##### RECORD EXCERPTS

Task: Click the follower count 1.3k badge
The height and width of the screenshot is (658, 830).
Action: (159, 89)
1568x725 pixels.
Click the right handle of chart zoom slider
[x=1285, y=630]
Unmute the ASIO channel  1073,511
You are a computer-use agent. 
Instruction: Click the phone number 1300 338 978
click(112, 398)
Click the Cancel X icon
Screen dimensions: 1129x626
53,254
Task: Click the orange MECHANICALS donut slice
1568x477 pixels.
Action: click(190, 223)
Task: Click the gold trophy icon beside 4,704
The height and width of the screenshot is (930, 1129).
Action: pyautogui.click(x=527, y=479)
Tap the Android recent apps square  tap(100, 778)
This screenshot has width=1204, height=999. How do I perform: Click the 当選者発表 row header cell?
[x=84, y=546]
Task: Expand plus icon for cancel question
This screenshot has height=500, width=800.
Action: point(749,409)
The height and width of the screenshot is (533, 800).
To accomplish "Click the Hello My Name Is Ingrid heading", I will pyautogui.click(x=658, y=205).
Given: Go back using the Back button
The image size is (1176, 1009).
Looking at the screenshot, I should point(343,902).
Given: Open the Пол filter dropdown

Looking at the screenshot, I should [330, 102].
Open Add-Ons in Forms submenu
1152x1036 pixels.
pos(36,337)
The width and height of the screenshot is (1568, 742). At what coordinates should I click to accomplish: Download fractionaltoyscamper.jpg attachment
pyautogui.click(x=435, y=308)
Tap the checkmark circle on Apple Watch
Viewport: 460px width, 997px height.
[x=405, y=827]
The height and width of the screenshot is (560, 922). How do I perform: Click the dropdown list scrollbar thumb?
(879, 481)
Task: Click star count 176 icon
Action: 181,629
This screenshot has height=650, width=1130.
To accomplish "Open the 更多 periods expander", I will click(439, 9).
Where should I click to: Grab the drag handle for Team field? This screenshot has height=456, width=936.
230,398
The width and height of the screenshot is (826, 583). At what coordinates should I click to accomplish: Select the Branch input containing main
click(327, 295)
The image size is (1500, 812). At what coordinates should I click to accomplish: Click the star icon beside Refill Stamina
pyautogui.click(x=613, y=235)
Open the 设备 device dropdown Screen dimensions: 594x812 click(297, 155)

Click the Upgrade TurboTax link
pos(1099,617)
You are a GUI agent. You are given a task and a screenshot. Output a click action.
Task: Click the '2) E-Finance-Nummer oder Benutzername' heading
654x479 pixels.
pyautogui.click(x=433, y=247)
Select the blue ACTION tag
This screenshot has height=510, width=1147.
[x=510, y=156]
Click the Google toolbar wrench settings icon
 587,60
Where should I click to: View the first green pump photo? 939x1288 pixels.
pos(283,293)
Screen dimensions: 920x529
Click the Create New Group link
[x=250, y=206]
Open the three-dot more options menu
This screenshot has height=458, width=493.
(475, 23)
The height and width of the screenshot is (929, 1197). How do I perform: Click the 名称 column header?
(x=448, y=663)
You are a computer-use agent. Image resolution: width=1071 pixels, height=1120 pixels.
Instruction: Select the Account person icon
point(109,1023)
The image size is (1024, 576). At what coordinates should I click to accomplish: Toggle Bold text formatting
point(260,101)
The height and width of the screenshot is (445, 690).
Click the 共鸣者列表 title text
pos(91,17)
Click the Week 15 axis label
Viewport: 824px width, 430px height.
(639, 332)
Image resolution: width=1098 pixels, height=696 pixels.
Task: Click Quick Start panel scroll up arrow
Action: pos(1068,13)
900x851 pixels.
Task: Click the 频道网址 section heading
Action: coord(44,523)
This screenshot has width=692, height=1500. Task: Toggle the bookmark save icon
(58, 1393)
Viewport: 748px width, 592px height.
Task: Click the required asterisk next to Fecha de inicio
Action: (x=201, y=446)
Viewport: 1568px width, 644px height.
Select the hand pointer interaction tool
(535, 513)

##########

__EXERCISE DIRECTIONS__:
For each line above that contains "will", make a copy.

__COMPLETED EXERCISE__:
To accomplish "Click the Hello My Name Is Ingrid heading", I will pyautogui.click(x=658, y=205).
To accomplish "Open the 更多 periods expander", I will click(439, 9).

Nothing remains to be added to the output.